There was no dearth of warnings about this impending disaster. When it followed up on a major fire incident in 2019, the National Green Tribunal (NGT) had found glaring lapses in solid waste handling at the site and had asked the State to show urgency in clearing the ‘legacy’ waste at Brahmapuram. As per a 2021 estimate, Brahmapuram had about 5.5 lakh metric tonnes of legacy waste dumped over an area of 40 acres.
In May last year, the Kerala government told the South Zone Bench of the NGT that Zonta Infra Tech Private Limited had begun the process of ‘biomining’ — segregation and conversion of old dump yard waste into reusable resources — at Brahmapuram in January 2022, and that 28% of the work was over by May.
But with talks veering towards a new waste-to-energy plant at the site, which would require a regular supply of huge quantities of waste, the Kochi Municipal Corporation slipped into a slumber and failed to ensure that the fire hydrants at the yard remained operational. This along with the toxic smoke emanating from the mounds of garbage proved to be a double whammy for the firefighters.
It is small wonder that the State Pollution Control Board has now imposed a fine of ₹1.8 crore on the Municipal Corporation. The NGT, on its part, asked the civic body to deposit a penalty of ₹100 crore with the Chief Secretary. Meanwhile, the State government launched a health survey in the smoke-hit areas of Kochi.
But there are deeper concerns about prolonged exposure to compounds such as dioxins that are carcinogenic. When the Thiruvananthapuram-based National Institute for Interdisciplinary Science and Technology conducted studies at Brahmapuram in the aftermath of the fire episodes in 2019 and 2020, alarming levels of dioxin were detected in the air. The institute recommended a deeper study of environmental contamination — in soil, sediment, and water — in and around Brahmapuram. Delaying such a study is inexcusable.

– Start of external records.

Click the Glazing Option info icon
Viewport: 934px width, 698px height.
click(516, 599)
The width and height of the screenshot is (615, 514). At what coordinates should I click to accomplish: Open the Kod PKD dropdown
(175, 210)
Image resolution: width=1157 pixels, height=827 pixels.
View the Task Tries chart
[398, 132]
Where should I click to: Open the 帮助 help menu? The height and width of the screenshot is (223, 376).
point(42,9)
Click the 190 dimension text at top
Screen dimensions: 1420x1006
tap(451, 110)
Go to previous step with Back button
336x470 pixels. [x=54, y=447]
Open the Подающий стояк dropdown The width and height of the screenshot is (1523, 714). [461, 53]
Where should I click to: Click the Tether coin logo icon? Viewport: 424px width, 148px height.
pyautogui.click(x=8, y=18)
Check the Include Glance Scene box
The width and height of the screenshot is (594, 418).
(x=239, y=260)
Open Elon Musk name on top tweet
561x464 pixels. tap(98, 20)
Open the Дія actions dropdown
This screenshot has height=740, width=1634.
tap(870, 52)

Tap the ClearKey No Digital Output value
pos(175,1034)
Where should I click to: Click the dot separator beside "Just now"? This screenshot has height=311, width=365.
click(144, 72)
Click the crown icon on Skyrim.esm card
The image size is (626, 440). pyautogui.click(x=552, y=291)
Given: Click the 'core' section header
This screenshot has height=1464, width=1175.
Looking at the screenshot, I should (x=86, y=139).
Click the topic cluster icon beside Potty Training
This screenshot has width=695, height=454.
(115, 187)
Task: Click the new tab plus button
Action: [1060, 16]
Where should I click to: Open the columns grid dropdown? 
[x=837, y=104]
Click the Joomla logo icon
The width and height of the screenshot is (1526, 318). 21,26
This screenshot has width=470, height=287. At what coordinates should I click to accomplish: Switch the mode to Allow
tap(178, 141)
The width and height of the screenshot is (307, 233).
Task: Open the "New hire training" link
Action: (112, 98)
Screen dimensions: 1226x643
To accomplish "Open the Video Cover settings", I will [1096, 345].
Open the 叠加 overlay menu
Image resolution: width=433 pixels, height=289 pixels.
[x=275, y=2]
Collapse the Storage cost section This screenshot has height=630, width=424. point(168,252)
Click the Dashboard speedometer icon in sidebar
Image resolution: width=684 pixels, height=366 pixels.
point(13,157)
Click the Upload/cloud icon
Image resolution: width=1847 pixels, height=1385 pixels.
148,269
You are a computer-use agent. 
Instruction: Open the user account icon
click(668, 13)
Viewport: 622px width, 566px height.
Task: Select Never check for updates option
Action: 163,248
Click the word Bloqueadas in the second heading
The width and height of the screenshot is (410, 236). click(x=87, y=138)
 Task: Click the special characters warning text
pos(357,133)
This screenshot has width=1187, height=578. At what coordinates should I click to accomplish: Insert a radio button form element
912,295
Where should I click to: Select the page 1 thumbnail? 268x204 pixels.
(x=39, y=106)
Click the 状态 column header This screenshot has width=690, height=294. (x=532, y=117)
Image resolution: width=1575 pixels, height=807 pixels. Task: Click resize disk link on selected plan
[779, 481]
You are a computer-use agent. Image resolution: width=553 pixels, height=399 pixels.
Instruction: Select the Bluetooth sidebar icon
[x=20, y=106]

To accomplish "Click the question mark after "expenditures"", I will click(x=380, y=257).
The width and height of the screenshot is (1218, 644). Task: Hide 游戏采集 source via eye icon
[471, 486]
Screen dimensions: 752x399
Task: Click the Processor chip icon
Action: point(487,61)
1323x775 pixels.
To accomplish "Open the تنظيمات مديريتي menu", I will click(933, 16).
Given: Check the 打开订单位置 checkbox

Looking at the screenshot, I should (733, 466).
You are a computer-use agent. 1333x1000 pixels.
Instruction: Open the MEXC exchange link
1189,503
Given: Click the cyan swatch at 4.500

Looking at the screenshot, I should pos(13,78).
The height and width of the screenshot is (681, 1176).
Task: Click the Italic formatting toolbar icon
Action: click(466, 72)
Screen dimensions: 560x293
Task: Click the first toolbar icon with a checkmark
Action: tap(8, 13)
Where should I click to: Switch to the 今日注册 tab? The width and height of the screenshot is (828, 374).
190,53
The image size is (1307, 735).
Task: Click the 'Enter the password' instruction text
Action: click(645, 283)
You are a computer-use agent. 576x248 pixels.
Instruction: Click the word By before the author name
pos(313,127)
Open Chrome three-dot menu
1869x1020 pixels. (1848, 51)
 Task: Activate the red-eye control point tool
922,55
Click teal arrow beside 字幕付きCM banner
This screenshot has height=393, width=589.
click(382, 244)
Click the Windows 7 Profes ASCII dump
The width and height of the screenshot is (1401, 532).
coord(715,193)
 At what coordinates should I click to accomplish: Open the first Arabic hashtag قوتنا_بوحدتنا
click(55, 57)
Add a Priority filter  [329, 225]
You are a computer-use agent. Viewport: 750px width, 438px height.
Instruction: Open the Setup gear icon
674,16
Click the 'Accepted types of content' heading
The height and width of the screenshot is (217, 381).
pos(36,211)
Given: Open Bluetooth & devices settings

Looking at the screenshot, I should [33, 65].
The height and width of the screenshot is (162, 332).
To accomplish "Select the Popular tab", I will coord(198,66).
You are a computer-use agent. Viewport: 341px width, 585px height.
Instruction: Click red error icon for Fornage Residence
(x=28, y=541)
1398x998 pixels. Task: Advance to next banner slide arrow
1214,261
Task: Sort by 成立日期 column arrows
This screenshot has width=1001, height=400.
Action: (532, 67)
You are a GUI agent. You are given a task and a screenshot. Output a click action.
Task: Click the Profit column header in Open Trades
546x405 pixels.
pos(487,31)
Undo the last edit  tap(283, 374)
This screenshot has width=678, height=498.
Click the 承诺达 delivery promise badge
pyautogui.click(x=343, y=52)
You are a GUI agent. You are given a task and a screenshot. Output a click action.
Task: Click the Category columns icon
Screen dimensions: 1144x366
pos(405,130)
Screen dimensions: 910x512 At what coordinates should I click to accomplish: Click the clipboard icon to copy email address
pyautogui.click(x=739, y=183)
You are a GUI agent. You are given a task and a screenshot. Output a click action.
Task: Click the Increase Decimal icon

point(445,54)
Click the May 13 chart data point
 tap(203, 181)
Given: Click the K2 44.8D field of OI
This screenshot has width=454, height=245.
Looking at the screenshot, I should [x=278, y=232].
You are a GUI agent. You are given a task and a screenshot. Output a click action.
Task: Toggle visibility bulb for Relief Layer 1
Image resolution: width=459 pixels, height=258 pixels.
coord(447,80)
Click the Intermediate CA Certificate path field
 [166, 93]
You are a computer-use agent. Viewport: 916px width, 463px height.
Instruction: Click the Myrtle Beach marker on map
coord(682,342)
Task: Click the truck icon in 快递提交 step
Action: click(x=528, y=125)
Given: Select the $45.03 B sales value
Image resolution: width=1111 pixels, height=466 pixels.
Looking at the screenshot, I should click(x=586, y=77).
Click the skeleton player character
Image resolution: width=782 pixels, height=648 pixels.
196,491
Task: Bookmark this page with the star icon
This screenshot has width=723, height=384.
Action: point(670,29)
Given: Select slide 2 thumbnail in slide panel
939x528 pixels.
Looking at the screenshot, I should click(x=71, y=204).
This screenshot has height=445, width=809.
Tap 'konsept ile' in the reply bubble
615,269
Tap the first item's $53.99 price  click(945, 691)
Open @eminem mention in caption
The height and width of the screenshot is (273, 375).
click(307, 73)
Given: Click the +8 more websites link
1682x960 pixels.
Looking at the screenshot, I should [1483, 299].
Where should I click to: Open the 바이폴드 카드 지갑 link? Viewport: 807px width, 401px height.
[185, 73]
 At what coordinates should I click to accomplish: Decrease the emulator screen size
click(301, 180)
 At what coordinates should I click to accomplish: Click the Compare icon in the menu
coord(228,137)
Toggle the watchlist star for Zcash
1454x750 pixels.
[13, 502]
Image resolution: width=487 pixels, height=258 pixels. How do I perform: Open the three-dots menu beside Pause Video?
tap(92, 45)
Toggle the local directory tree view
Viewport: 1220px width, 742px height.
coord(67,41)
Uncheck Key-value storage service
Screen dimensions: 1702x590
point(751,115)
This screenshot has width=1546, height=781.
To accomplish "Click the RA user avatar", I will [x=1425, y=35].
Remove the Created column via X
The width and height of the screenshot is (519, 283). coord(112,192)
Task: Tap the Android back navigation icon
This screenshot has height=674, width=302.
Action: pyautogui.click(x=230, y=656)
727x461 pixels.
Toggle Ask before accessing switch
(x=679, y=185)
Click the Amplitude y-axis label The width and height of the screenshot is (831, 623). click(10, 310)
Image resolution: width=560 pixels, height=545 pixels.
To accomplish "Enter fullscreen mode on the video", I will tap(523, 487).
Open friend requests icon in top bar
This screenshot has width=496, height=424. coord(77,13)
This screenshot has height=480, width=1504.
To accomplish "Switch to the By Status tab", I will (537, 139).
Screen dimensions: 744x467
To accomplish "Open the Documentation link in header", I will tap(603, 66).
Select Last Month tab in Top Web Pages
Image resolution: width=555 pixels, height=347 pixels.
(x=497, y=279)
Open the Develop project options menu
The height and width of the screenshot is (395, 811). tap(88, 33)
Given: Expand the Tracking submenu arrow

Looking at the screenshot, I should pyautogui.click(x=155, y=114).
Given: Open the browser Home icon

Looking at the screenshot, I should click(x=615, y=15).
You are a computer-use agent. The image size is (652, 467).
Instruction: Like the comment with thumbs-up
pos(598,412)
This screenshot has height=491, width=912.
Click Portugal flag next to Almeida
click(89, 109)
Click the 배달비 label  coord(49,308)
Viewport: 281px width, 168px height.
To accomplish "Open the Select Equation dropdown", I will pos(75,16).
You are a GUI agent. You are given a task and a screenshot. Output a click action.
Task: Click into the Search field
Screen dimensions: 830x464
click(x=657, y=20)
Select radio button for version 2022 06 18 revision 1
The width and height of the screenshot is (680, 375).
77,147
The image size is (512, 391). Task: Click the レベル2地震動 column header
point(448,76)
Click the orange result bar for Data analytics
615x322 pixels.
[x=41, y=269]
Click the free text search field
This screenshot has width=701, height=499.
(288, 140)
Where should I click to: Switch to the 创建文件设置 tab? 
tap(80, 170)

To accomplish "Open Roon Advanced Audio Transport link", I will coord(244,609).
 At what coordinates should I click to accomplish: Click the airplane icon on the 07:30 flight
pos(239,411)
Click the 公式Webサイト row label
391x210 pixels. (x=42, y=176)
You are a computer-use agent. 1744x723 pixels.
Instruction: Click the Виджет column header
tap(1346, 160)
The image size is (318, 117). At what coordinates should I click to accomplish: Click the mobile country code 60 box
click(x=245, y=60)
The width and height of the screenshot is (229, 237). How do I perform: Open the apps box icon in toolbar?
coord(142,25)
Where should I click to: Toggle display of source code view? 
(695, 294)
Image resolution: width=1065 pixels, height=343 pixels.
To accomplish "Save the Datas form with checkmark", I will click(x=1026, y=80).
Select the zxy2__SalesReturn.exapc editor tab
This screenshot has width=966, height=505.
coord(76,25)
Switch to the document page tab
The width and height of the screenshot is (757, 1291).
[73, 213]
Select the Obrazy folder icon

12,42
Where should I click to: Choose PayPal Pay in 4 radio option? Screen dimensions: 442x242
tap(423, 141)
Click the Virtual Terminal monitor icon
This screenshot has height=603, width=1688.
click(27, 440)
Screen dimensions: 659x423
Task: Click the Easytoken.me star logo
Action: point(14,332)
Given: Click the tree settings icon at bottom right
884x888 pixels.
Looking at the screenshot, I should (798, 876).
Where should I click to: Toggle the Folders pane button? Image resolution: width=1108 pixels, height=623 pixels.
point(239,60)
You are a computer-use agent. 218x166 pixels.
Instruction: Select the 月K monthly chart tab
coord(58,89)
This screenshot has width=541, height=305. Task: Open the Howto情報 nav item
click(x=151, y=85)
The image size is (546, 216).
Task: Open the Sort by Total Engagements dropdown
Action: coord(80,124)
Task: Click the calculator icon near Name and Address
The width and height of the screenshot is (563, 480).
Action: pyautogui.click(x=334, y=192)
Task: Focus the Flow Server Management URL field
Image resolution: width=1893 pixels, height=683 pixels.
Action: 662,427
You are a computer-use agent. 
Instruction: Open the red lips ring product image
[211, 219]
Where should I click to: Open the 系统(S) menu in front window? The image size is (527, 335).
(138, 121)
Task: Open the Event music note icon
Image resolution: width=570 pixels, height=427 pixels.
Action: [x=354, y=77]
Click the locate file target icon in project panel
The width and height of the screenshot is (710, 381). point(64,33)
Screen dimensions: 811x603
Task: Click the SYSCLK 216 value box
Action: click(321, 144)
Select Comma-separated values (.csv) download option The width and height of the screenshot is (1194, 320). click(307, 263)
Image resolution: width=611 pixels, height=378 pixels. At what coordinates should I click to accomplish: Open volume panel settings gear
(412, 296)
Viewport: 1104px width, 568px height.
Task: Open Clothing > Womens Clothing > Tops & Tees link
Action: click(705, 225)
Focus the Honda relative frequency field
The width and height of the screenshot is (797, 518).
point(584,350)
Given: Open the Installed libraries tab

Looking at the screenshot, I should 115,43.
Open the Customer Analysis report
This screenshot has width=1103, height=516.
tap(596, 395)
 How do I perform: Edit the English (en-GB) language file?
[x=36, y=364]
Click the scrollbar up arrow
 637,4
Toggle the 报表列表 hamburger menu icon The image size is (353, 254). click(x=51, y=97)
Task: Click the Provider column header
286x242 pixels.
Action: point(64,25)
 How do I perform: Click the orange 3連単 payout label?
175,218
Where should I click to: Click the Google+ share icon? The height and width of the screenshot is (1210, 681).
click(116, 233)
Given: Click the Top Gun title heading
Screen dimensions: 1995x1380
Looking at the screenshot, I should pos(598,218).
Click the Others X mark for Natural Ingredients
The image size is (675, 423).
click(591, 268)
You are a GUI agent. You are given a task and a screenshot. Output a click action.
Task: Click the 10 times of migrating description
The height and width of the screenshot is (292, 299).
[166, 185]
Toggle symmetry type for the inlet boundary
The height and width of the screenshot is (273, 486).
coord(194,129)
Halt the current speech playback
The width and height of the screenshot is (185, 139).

The yard is located in a land-filled wetland abutting a river, which supplies drinking water to a few panchayats in the vicinity, and leachate from the garbage has already polluted the Kadambrayar river. The landfill is where more than half a dozen local bodies dump their waste. A fair share of the 326 tonnes of refuse generated by Kochi daily makes it to the landfill.
The latest fire has triggered a political blame game and allegations of corruption in awarding the contract for biomining. A High Court-appointed committee audited the yard premises and found the facilities inadequate. The crisis has given an opportunity to the State administration to review its waste management practices and replicate in Kochi what it has tried out with a great degree of success elsewhere — decentralised management of waste. This would mean processing biodegradable waste in situ (at home) to the extent possible, with the rest treated at community-level treatment facilities. Thiruvananthapuram and Alappuzha have already made strides in this direction and several former dumping yards in the State have been turned into recreational public spaces.
A move in the right direction in the aftermath of the fire, as enunciated by the Chief Minister, is augmenting the Haritha Karma Sena (green army of volunteers) for 100% collection of plastic and other non-biodegradable refuse for safe disposal and recycling under the public sector Clean Kerala Company. The key to good waste management practice is the segregation of waste into as many categories as possible at all levels so that it is easy to handle.
In the backdrop of Brahmapuram, biomining at the nearly 50 garbage dumping sites in the State is set to gather momentum. But what’s concerning is the government’s resolve to go ahead with unproven, polluting, and unviable solutions such as waste-to-energy plants which Kerala can do without.